Single by Lee Brice

from the album Hard 2 Love
- Released: December 3, 2012
- Genre: Country
- Length: 3:54
- Label: Curb
- Songwriters: Jessi Alexander; Connie Harrington; Jimmy Yeary;
- Producers: Kyle Jacobs; Matt McClure; Lee Brice;

Lee Brice singles chronology
| "Hard to Love" (2012) | "I Drive Your Truck" (2012) | "Parking Lot Party" (2013) |

= I Drive Your Truck =

"I Drive Your Truck" is a song written by Jessi Alexander, Connie Harrington, and Jimmy Yeary and recorded by American country music artist Lee Brice. It was released in December 2012 as the third single from his album Hard 2 Love.

==Content==
The song is about the narrator driving a truck owned by his brother, who died in action in the United States Army. Co-writer Connie Harrington was inspired to write it after hearing an interview on Here and Now with a father, Paul Monti, whose son, Medal of Honor recipient Jared, was killed in Afghanistan while trying to save a fellow soldier. In the interview, he states that he drives the truck to feel close to his son.

The truck that appears in the music video is a 1973 Ford F-100. The actual truck driven by Jared Monti, and then his father, Paul, was a Dodge Ram 1500 adorned with decals, including the 10th Mountain Division, the 82nd Airborne Division, an American flag and a "Go Army" decal. On September 1, 2022, Jared's truck was driven by two of his Army comrades during the funeral procession for Paul Monti.

==Critical reception==
Billy Dukes of Taste of Country gave it 4.5 stars out of 5, saying that "Brice’s strong lyrical performance[…]should broaden the story’s scope, making it a big hit commercially and artistically." Tammy Ragusa of Country Weekly gave the single an A grade. She said that Brice "sings it like his life depends on it" and praised the detail of the lyrics.

The song was awarded Song of the Year honors at the 47th annual Country Music Association Awards, as well as Song of the Year at the 49th annual Academy of Country Music Awards.

==Music video==
The video features Brice's brother, Lewis.

==Commercial performance==
The song gained sufficient airplay to debut on the Country Airplay for chart dated February 23, 2013, and eventually reaching No. 1 on this chart on April 20, 2013, making it his third consecutive No. 1. It also debuted on the Billboard Hot 100 at No. 91 in February 2013 and peaked at No. 47 on April 13, 2013. It reached No. 6 on the Hot Country Songs and No. 11 on the Country Digital Songs. The song has sold 870,000 copies in the US as of April 2014.

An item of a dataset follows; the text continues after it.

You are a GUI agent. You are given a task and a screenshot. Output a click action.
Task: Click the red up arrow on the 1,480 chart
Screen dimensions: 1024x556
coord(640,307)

==Charts and certifications==

===Weekly charts===

| Chart (2012–2013) | Peak position |
|---|---|
| Canada Hot 100 (Billboard) | 53 |
| Canada Country (Billboard) | 3 |
| US Billboard Hot 100 | 47 |
| US Country Airplay (Billboard) | 1 |
| US Hot Country Songs (Billboard) | 6 |

===Year-end charts===

| Chart (2013) | Position |
|---|---|
| US Country Airplay (Billboard) | 34 |
| US Hot Country Songs (Billboard) | 38 |

===Certifications===

| Region | Certification | Certified units/sales |
| Canada (Music Canada) | Gold | 40,000^{*} |
| United States (RIAA) | 2× Platinum | 2,000,000^{‡} |
^{*} Sales figures based on certification alone. ^{‡} Sales+streaming figures based on certification alone.